§ Stored items
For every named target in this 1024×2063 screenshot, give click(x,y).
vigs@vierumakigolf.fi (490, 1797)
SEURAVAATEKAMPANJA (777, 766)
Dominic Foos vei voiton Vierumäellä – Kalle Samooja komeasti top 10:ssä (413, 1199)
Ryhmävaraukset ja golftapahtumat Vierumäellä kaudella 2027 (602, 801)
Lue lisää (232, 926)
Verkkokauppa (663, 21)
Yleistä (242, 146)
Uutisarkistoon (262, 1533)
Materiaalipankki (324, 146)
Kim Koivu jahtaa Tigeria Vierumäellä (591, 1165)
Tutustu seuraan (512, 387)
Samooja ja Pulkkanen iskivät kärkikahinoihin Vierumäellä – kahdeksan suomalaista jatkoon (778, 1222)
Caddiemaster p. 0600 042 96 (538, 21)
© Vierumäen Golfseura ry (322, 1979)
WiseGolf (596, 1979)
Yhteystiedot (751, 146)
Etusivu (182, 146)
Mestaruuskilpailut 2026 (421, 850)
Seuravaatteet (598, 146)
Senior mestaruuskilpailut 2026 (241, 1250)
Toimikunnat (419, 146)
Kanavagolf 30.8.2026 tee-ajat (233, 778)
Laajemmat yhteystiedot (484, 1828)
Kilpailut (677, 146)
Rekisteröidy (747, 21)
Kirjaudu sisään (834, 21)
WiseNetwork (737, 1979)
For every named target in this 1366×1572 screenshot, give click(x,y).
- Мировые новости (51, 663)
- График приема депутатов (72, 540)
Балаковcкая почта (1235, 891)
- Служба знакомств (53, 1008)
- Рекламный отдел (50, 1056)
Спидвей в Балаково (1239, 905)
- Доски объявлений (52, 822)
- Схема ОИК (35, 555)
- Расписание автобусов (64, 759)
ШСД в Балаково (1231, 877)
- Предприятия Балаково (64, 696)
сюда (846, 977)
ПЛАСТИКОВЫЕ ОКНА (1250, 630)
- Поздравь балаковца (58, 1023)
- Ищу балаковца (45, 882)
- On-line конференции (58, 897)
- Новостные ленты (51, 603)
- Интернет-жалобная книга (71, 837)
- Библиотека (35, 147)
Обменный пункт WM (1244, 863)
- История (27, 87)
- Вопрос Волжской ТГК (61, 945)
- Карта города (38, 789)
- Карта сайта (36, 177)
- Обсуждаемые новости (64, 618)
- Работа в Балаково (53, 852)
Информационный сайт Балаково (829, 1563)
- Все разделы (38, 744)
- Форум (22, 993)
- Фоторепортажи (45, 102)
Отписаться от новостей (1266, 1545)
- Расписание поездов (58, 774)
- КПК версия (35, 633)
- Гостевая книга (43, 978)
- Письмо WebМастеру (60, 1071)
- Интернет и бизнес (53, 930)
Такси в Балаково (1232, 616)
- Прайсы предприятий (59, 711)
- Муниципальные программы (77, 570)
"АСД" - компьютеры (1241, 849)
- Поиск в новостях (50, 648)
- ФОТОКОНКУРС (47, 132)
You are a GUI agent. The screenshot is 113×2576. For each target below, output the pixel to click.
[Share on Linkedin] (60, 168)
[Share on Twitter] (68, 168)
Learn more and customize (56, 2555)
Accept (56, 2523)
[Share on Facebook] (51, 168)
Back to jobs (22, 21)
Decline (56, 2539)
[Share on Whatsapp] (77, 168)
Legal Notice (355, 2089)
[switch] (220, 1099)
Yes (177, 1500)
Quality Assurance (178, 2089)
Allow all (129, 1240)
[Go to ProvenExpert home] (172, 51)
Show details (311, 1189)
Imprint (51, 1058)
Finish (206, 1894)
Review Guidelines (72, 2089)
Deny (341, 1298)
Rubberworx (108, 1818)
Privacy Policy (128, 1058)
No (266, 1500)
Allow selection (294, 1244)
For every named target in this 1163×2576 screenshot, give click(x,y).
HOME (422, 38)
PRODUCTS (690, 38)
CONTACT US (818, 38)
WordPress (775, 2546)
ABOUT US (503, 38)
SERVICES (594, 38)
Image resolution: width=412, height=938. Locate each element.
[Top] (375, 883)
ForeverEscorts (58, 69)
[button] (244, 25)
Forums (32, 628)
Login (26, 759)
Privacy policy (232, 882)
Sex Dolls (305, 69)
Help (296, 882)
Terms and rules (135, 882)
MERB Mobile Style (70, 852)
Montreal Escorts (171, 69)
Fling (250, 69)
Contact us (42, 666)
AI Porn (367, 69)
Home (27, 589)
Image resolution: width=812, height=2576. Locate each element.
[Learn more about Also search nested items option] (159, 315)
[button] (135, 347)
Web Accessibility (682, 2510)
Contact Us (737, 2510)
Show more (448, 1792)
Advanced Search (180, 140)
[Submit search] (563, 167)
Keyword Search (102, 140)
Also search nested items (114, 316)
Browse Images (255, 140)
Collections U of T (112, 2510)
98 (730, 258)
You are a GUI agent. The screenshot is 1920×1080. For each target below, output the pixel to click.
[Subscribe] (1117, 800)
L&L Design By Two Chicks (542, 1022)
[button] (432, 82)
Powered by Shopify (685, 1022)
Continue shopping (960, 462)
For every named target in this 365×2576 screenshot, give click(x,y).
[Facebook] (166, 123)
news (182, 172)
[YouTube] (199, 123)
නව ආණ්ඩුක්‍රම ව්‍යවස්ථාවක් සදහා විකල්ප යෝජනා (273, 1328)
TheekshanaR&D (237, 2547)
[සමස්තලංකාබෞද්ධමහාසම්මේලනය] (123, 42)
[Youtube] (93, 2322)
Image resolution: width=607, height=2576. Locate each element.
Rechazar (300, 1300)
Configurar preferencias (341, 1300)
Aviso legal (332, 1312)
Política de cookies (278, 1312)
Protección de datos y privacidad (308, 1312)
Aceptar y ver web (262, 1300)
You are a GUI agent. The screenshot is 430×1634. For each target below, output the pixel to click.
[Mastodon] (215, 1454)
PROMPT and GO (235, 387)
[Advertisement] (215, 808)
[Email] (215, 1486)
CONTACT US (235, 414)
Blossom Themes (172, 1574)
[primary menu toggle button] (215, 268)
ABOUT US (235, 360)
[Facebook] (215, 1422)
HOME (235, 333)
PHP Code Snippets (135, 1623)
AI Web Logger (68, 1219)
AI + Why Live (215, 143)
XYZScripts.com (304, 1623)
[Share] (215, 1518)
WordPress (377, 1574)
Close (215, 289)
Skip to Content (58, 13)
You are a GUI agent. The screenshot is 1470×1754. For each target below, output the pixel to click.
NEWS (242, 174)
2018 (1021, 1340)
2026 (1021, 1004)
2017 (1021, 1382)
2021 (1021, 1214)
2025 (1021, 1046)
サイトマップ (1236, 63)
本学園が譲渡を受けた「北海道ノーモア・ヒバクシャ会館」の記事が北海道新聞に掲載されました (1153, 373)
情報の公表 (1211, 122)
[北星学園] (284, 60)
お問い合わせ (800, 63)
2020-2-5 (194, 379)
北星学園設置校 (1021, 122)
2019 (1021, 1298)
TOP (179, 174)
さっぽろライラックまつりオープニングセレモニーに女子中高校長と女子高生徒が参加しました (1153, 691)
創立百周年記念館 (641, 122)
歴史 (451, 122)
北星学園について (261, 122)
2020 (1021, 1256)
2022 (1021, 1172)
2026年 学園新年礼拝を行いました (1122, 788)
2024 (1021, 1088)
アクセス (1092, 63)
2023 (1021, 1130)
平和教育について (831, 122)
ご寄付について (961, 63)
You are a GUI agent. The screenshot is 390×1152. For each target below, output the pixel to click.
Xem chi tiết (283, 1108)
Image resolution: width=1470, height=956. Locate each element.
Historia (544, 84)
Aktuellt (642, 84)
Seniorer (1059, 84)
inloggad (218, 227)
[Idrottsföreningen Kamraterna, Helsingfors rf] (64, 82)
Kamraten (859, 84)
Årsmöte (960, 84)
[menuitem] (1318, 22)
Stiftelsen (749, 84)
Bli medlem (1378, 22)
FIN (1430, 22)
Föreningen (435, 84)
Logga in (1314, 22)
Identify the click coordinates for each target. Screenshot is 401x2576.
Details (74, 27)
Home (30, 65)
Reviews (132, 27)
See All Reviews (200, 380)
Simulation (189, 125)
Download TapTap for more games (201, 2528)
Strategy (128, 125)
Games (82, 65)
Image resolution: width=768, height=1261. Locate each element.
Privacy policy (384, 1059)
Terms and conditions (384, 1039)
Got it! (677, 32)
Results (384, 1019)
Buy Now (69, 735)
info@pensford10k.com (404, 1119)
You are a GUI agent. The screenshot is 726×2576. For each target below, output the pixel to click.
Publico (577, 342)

§ ASSIGNMENT
Which lines above run from the one containing "[Go to ProvenExpert home] (172, 51)" to the one containing "Contact Us (737, 2510)"? Give them again exactly, both ends included.

§ TASK RESULT
[Go to ProvenExpert home] (172, 51)
Show details (311, 1189)
Imprint (51, 1058)
Finish (206, 1894)
Review Guidelines (72, 2089)
Deny (341, 1298)
Rubberworx (108, 1818)
Privacy Policy (128, 1058)
No (266, 1500)
Allow selection (294, 1244)
For every named target in this 1163×2576 screenshot, give click(x,y).
HOME (422, 38)
PRODUCTS (690, 38)
CONTACT US (818, 38)
WordPress (775, 2546)
ABOUT US (503, 38)
SERVICES (594, 38)
Image resolution: width=412, height=938. Locate each element.
[Top] (375, 883)
ForeverEscorts (58, 69)
[button] (244, 25)
Forums (32, 628)
Login (26, 759)
Privacy policy (232, 882)
Sex Dolls (305, 69)
Help (296, 882)
Terms and rules (135, 882)
MERB Mobile Style (70, 852)
Montreal Escorts (171, 69)
Fling (250, 69)
Contact us (42, 666)
AI Porn (367, 69)
Home (27, 589)
Image resolution: width=812, height=2576. Locate each element.
[Learn more about Also search nested items option] (159, 315)
[button] (135, 347)
Web Accessibility (682, 2510)
Contact Us (737, 2510)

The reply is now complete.